Joe Walsh: Child Support Claims 'Wildly Inaccurate,' Will Fight Them Privately

Congressman: Claims Of Massive Unpaid Child Support 'Wildly Inaccurate'

Freshman Tea Party Congressman Joe Walsh (R-Ill.) told supporters at a town hall meeting on Thursday that claims of his sizable missed child support payments are "wildly and off-the-charts inaccurate."

"When I go to my grave a year or 10 or 100 from now, there's only one thing I want on my tombstone, 'He tried to be a hell of a dad,'" Walsh said at the rally, according to the Northwest Herald in Illinois. "This is different because this is personal."

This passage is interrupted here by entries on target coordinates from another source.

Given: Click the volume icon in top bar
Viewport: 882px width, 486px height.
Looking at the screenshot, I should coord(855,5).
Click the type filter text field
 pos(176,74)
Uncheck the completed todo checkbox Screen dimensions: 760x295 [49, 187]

The news of the child support claim first broke in the Chicago Sun-Times last week, which reported the story in the heat of the debt-ceiling debate. The paper got a hold of a court filing by Walsh's ex-wife, seeking $115,294 in back payments with interest.

In her filing, Laura Walsh claims that Joe only paid limited child support from November 2005 through March 2008, and stopped paying altogether at that point.

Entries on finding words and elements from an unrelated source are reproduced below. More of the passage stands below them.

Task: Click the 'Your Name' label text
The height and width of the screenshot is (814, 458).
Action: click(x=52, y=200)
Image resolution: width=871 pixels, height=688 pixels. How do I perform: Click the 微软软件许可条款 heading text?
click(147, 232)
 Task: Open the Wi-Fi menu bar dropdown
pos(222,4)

The congressman refuted that claim in a press release at the time, calling the Sun-Times story a "hit piece." He stepped up his rhetoric against the media at the town hall meeting.

"This is something I'm going to fight, but I'm going to do it privately and legally," Walsh said, according to the Lake in the Hills Patch. "There is no way the media will get me to talk about my three kids. I won't do it!"

As a member of the House of Representatives, Walsh currently makes $175,000 a year.